Since 13 August the King and his family, his wife Queen Marie-Antoinette, their oldest daughter Marie-Thérèse Charlotte, known as Madame Royale, and her brother Louis-Charles, the future King Louis XVII, Madame Elizabeth the King's sister had been kept in the Temple prison under guard by the orders of the National Assembly.

The National Assembly (Assemblée nationale.) was a transitional body between the Estates-General and the National Constituent Assembly, consisted by 1792 of mainly two groups, Girondins and Jacobins, but may also be broken down further into mini-factions with a more or less radical agenda.

The Girondins who were less radical than their compains the Jacobins believed in maintaining King Louis under arrest, as a hostage and a bargaining piece. Their background in the law made it difficult for a great number of them to accept an execution without due process of some sort no matter how contrived it may be, and it was voted that their king should be tried before the National Convention, the representatives of the so called "sovereign people". The Paris Commune and Parisian deputies who would soon be known as the Mountain(1) argued for Louis's immediate execution.

"...Louis cannot be judged, he has already been judged. He has been condemned, or else the republic is not blameless. To suggest putting Louis XVI on trial, in whatever way, is a step back towards royal and constitutional despotism; it is a counter-revolutionary idea; because it puts the Revolution itself in the dock. After all, if Louis can still be put on trial, Louis can be acquitted; he might be innocent. Or rather, he is presumed to be until found guilty. But if Louis is acquitted, if Louis can be presumed innocent, what becomes of the Revolution?..." Robespierre

On 11 December, among crowded and silent streets, the King was brought from the Temple to stand before the Convention and hear the indictment, an accusation of high treason and crimes(2) against the state. His trial, such as it was, continued from 11 to the 26 of December 1792. It was cold that winter and the only heat was provided by a small charcoal stove.

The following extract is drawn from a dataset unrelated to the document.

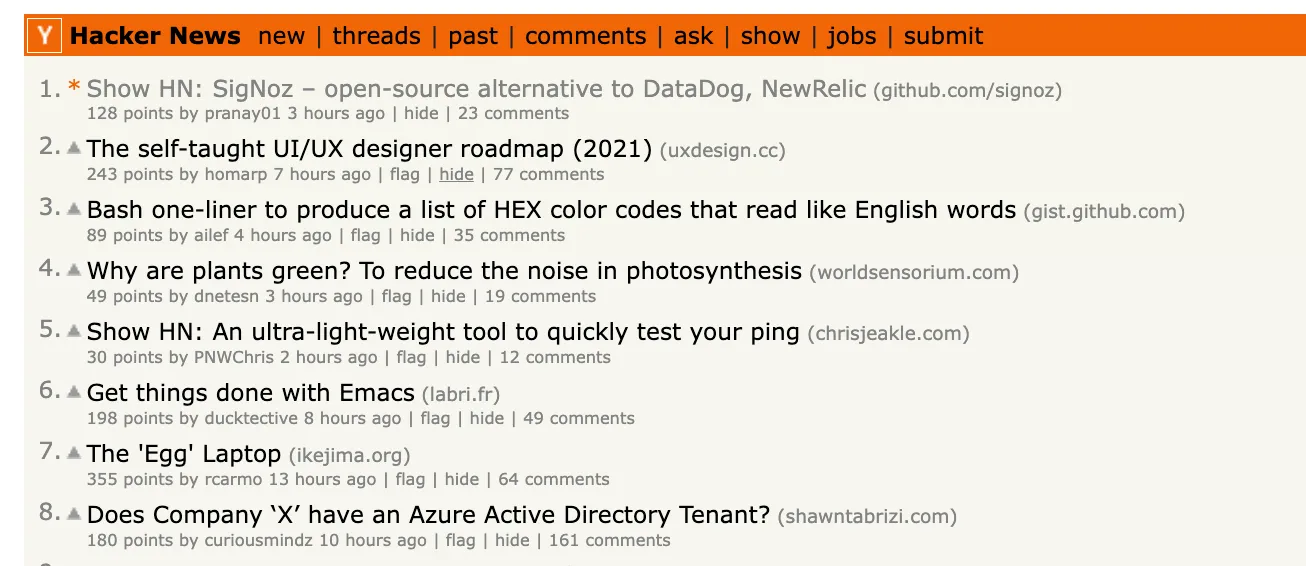This screenshot has height=566, width=1306.
Task: Open the 'ask' section
Action: pos(693,36)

The problem of what to do with Louis XVI rested on the question of whether the King of France could be tried. The Constitution of 1791 protected the monarch from any penalty worse than dethronement, and no court in the land had legitimate jurisdiction over him. Yet Robespierre's argument (above) that a trial was unnecessary was generally rejected: Louis couldn't be condemned without a trial. So, with no other alternative before them, the Convention took on the role of a court. In most respects this was contrary to accepted judicial principles; but it was expedient, there seemed to be no other alternative.

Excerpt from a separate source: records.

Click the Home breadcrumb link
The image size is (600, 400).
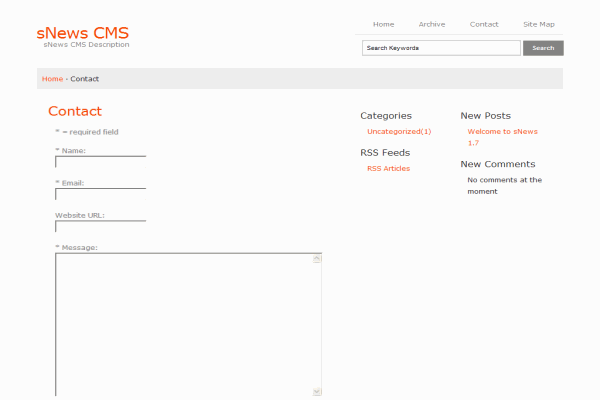[52, 79]
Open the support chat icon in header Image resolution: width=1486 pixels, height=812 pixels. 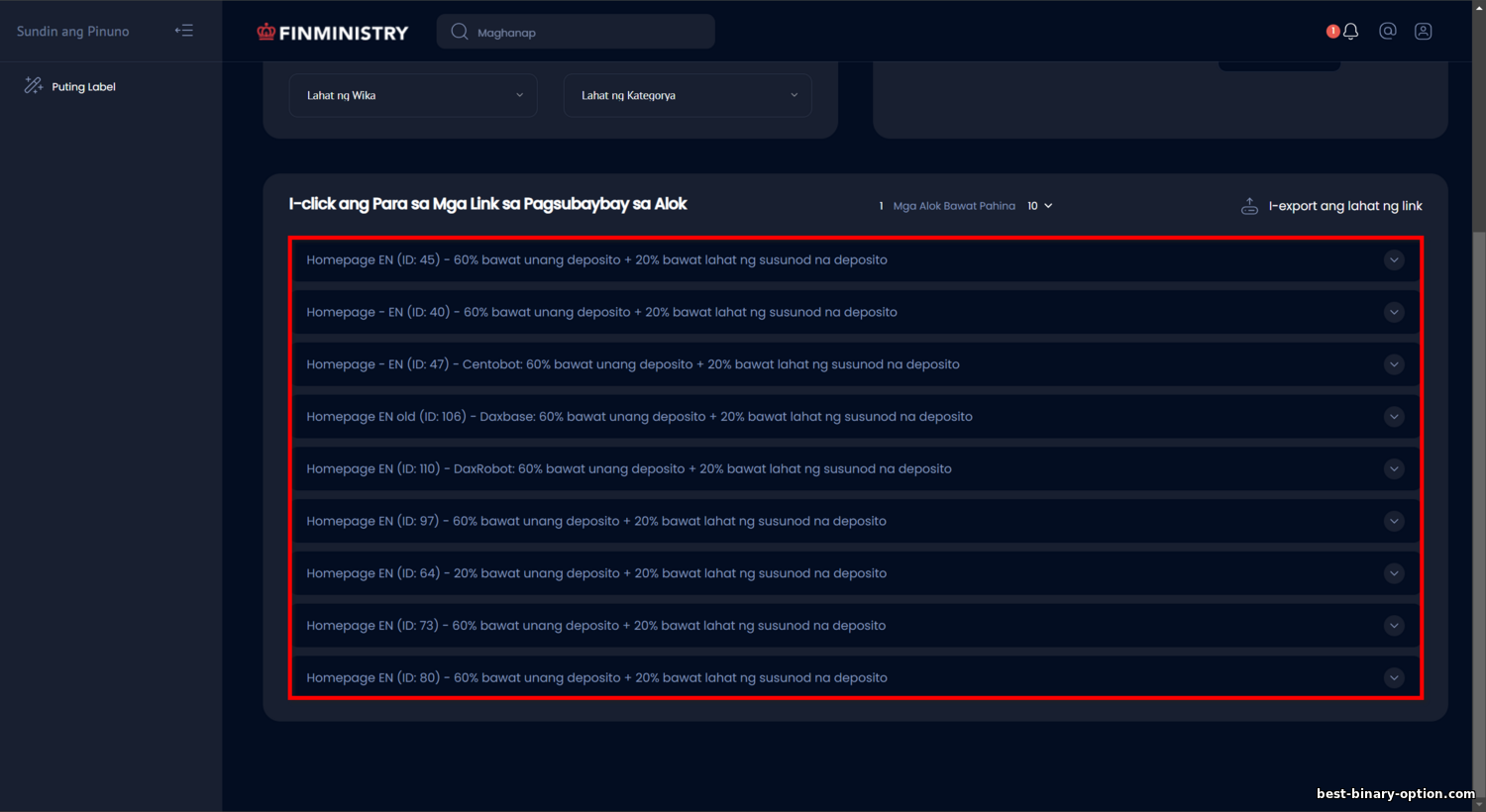point(1388,32)
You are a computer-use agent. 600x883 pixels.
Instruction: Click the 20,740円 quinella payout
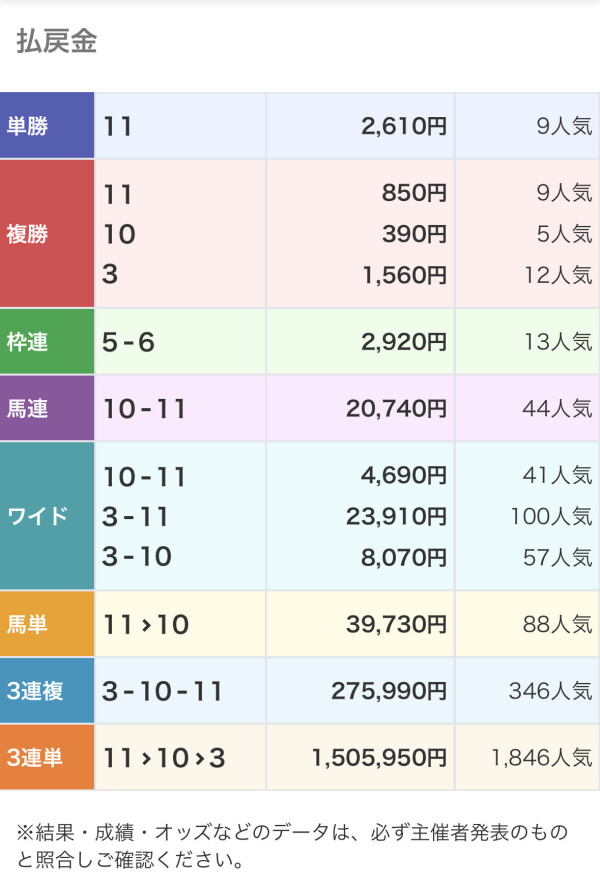(396, 409)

Louis' defense was founded on his rights under the Constitution and on the illegality of the institution trying him. Constitutionally his case was well founded provided he could convince the deputies that he had honestly intended to become a constitutional monarch. The perception that he was evasive in many of his replies under cross examination did not inspire the confidence that he had so intended. By ordinary standards his trial was illegal, as the defense ably argued; but the Convention had usurped absolute power, and this therefore changed the terms of the trial. It was inconceivable to the Assembly that the King could be allowed to commit treason without being punished. If deputies found him guilty, the penalty was death. To allow Louis to live would undermine the principles of the revolution, but relieve the consciences of those who doubted the Convention's right to act as a court. In the end he would be found guilty.

On 26 December, his counsel, Raymond Desèze, delivered Louis's response to the charges, with the assistance of François Tronchet and Malesherbes. Jean-Paul Marat, (the epitome of démagogues of the sans-culottes), was favourably impressed, and declared: "Desèze read a long speech made with a great deal of art", small praise from a man who on his wall had written La Mort! (Death!).

"...I shall not say any thing of the conduct of my father at the bar of the Convention. All the world knows it: his firmness, his mildness, his goodness, his courage, in the midst of an assembly of murderers thirsting for his blood, can never be forgotten, and must be admired by the latest posterity..."
Madame Royale, Duchess of Angoulême (3) , Memoires

Dieu Sauve le Roy!
Dieu le Roy!
Brantigny

Further reading please see Ruin of a Princess...

(1) Their name derived from the seat location in the assembly; they sat above the Marais or Plein (Marsh or Plain) the majority of the members of the Assembly. The members of the Mountain, or the Montagnards, voted for the execution of Louis XVI. Later the positions would be shifted, so one party sat on the left and the other on the right. Today our notions of the left leaning party,(liberal) and the right leaning party (conservatives) is derived.
(2) "High" in the legal parlance of the 18th century means "against the State". A high crime is one which seeks the overthrow of a country, which gives aid or comfort to its enemies, or which injures the country to the profit of an individual or group. The punishments for nobility were stricter than that for a peasant. Hence cruel and unusual punishment would be one that gave the peasant the same punishment as a nobleman.
(3) Madame Royale became the Duchesse d'Angoulême upon her marriage to Louis-Antoine, Duc d'Angoulême, her cousin. The Kings sister, Princess Elizabeth, called Madame Elizabeth, had been the Duchesse d'Angoulême until her death by the mob.

1 comment:

Matterhorn said...

Malesherbes, especially, is a person I would like to learn more about. He must have been a very good man to volunteer (particularly in his old age) for such a difficult and dangerous task.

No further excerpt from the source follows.